Leben zu zwei is a German feature film from the DEFA studio for feature films by Herrmann Zschoche from 1968 .

action

Karin Werner is a registrar and lives alone with her 15-year-old daughter Nora, as she has been divorced for a long time. She is now in her mid-thirties and has had a relationship with the mathematician Peter Freund for half a year, who she would like to marry. But Karin doesn't want to, because she hasn't told her daughter about the relationship yet and it is also not clear to her how to teach her that. But Nora has already noticed that her mother has a boyfriend, only she doesn't know who it is.

Since Peter does not give in to want to get to know Nora, they get the idea that he should get to know Nora, win her sympathy and then let her invite him. Here he can get to know her mother and then fall in love with her. The first meeting is planned in a library, where Nora wants to bring a book back. Just getting to know each other doesn't really work and that's why Peter goes after Nora and first hands her her library card, which she has forgotten. But Nora doesn't let herself be stopped, she has an appointment with her school friend Mark. The two of them quarrel in an ice bar and after Mark leaves, Peter, who continued to follow her, sits down next to her and explains to Nora what she did wrong. This is how they get to know each other.

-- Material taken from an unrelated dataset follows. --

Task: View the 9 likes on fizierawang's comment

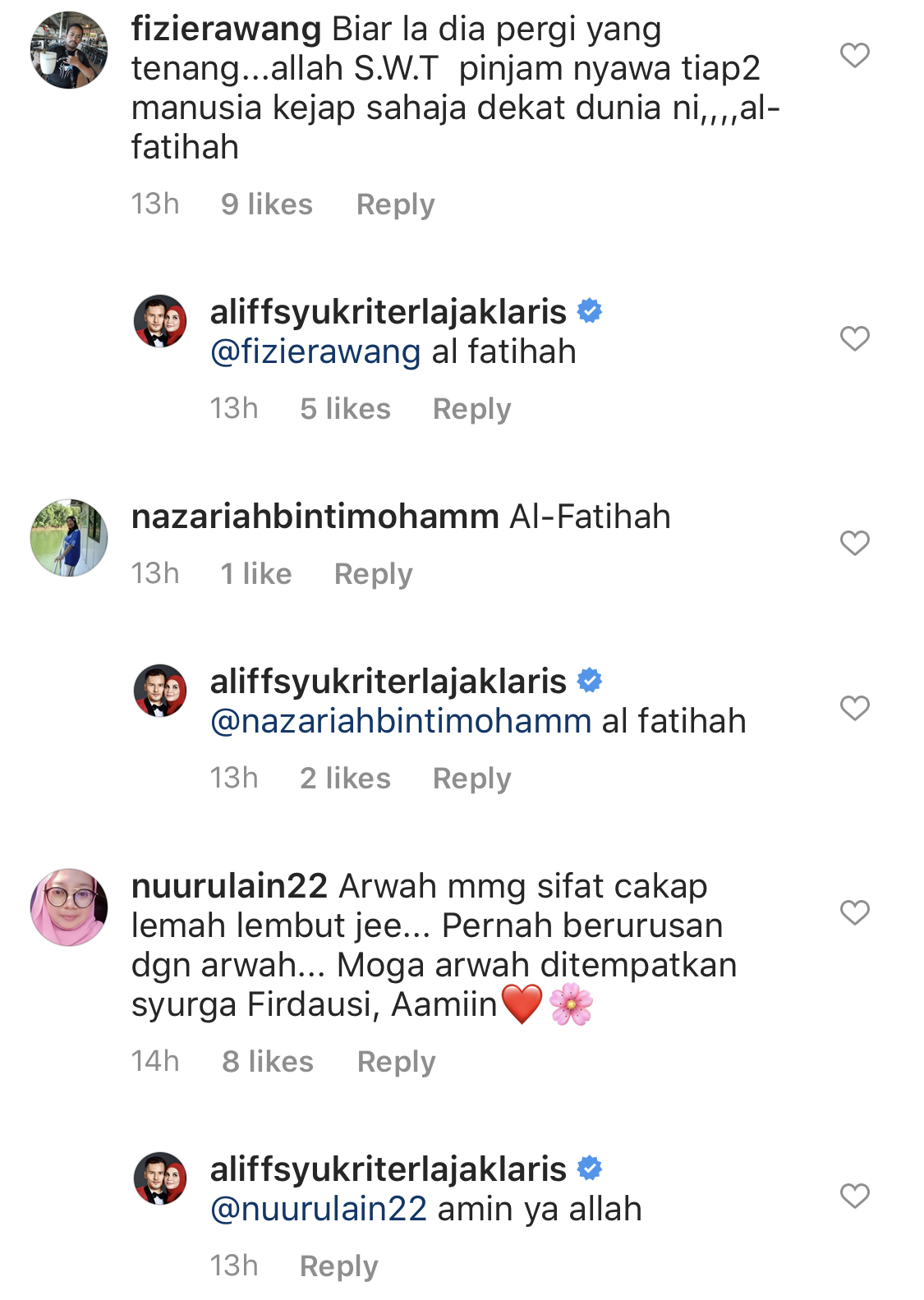Action: [x=267, y=204]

On the day of her 16th birthday, Peter picks up Karin's daughter from school and takes her home by car. However, she refuses his wish to come into the apartment to get to know her mother. In the evening she celebrates her birthday with several friends. One of her friends brings her brother Sascha with her, with whom she immediately falls in love. Mark, who loves her and whom she only sees as a friend, is written off immediately. Karin spends the evening with Peter and confesses to him the real reason for her negative attitude towards marriage. She wasn't really free in her first marriage, now she's living her own life and is afraid of becoming dependent again.

By chance Karin learns from Professor Wolle that Peter is supposed to work abroad for two years. She is so disappointed that he hasn't said that earlier and separates from him in an argument. Alone again with Nora, she finds that both of them have problems with love. Peter doesn't want to give up Karin and sneaks into a wedding with a wedding party under a pretext. When Karin discovers him among the visitors, she puts all her frustration into the speech, but then she goes along with him for a while, which ends with a reconciliation in bed. When the doorbell rings and he opens the door, Nora stands in front of it and asks him to help her with math. He sends her to the kitchen, Nora washes the dishes and Peter ties an apron around her. When Nora notices that it is the apron that she sewed herself and gave her mother as a present, she knows and says goodbye quickly.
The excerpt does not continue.